The Government of Rwanda has teased that they are working on scaling up artificial intelligence aimed to strengthen disaster prevention, preparedness and efficient response.

The country is very prone to natural disasters such as floods, landslides, hailstorms, lightning, droughts and strong winds among others which have over the years claimed lives and property. In 2020 alone, about 6,000 hectares of crops and 458 hectares of forests were damaged by disasters while 290 people lost their lives as 398 were injured according to statistics from the Ministry of Emergency Management.

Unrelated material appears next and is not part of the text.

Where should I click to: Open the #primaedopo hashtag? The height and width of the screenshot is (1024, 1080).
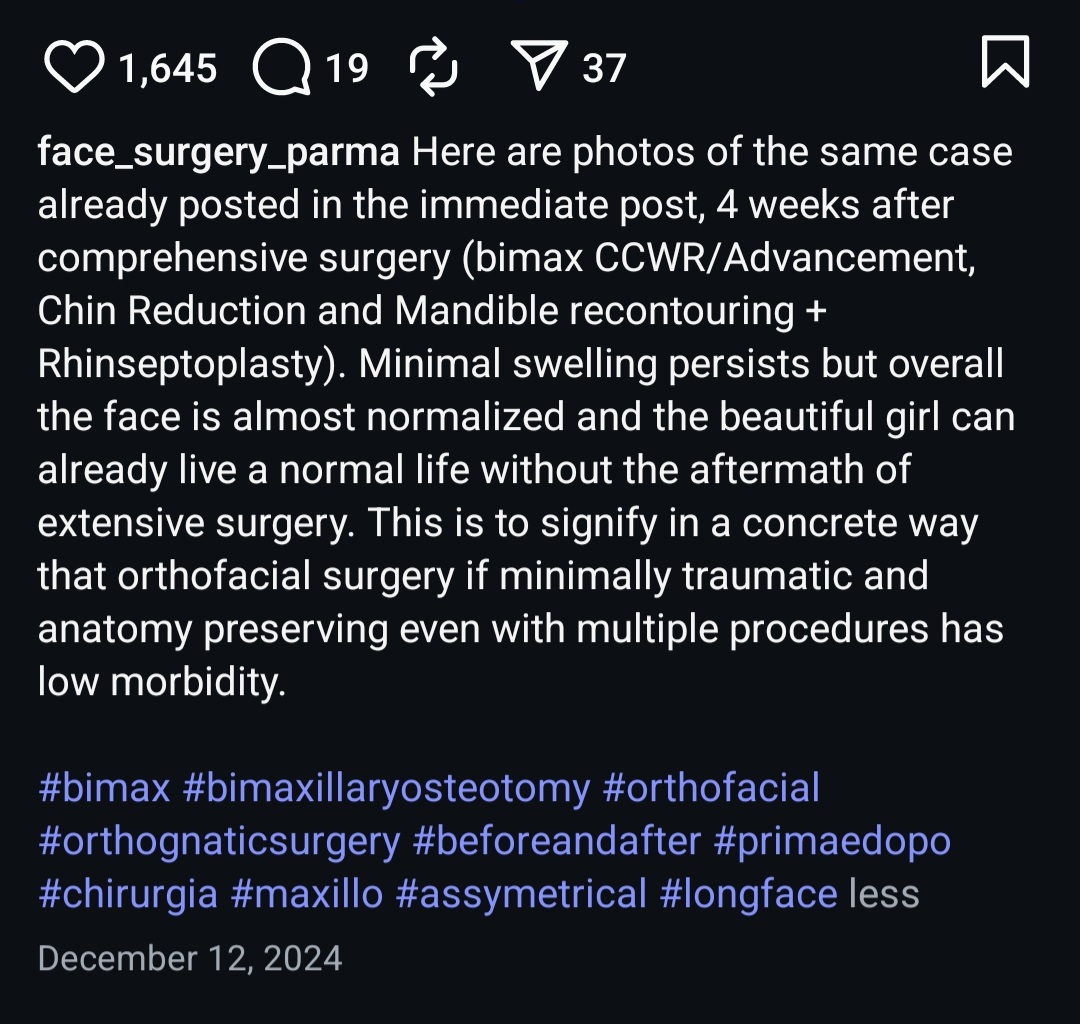click(x=832, y=841)
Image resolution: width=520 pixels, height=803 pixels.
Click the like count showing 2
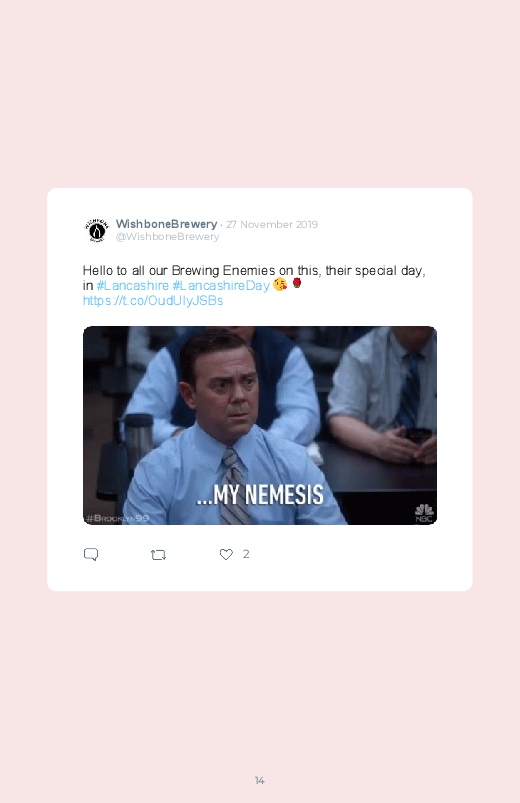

Under the support of UNESCO and Japanese experts, an artificial intelligence-based chatbot that runs on ‘Line’ has reportedly been developed to enable immediate reactions, before, during and after disasters happen in the country and its neighbours. Line is a freeware app for instant communications on electronic devices such as smartphones, tablet computers, and personal computers. LINE users exchange texts, images, video and audio, and conduct free VoIP conversations and video conferences.

“The system we have been using to report disasters was taking so long because officials from cell level used to send disaster information reports to sector level, then from there to district and national level to reach all institutions in charge of disaster management,”

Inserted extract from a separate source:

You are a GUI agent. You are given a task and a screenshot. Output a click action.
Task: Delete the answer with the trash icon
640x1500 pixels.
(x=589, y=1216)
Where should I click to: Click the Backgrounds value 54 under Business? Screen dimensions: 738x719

said Deus Twagiramungu, a Geological and Technological Hazard Surveillance at the Ministry in Charge of Emergency.

The new technology will automatically share information for mitigation, readiness and response to disasters, contrary to the existing system. He further explained that the Ai automatically compiles all disaster information from all corners of the country in one platform and be accessible to all users for quick response.

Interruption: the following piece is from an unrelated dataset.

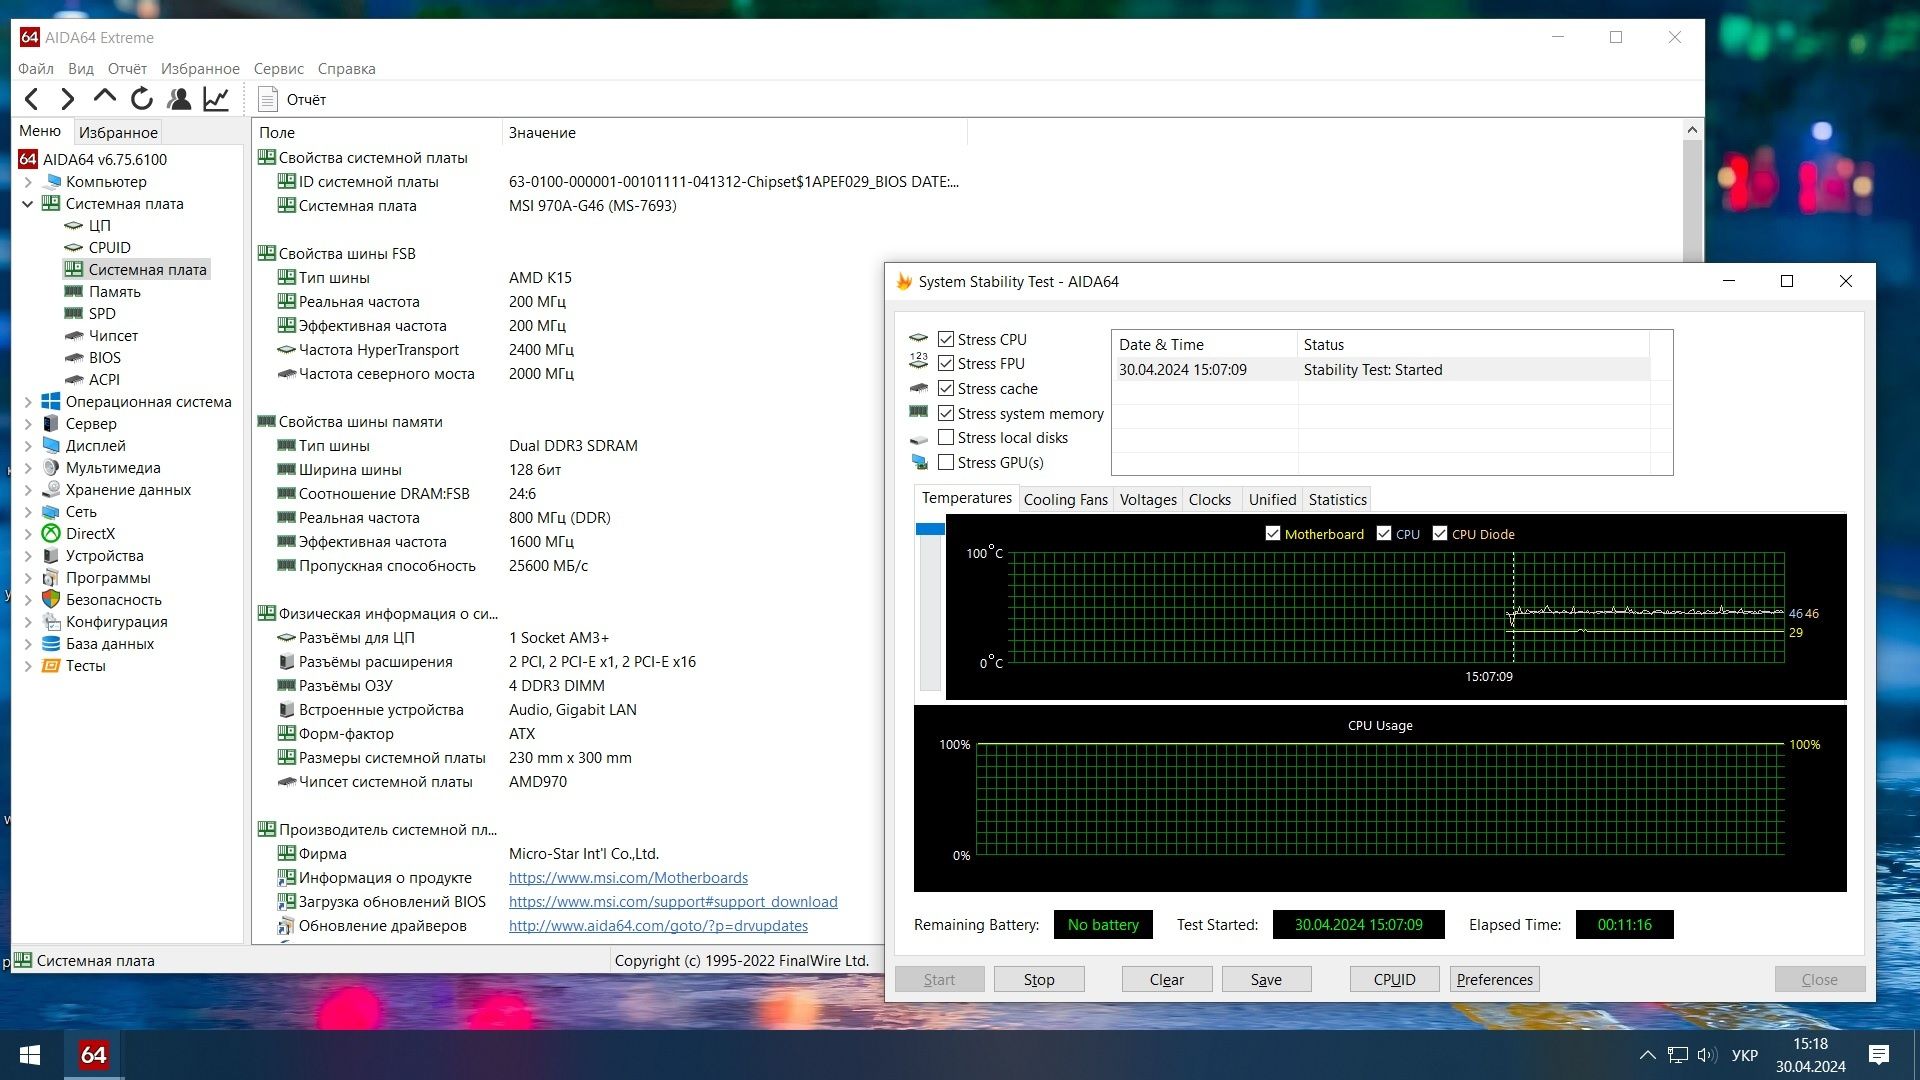
Task: Switch to Statistics tab
Action: [1337, 498]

It is also reported that at least 10 master trainers are also training all District Disaster Management Officers as a way of scaling up the technology that will ensure accurate and reliable spatial data in real or near real-time.

The developers say the technology will help to know the location and description of disasters with photos as well as to track and analyse threats to quickly identify the possible dangers and hazards.

Gretta Muhimpundu, a hydro meteorologist, said that the technology has different components namely reporting disasters, disaster maps which help in warning to prevent disaster effects, weather information and checking reports on disasters in different areas adding that an ordinary citizen can also report any disaster through the application.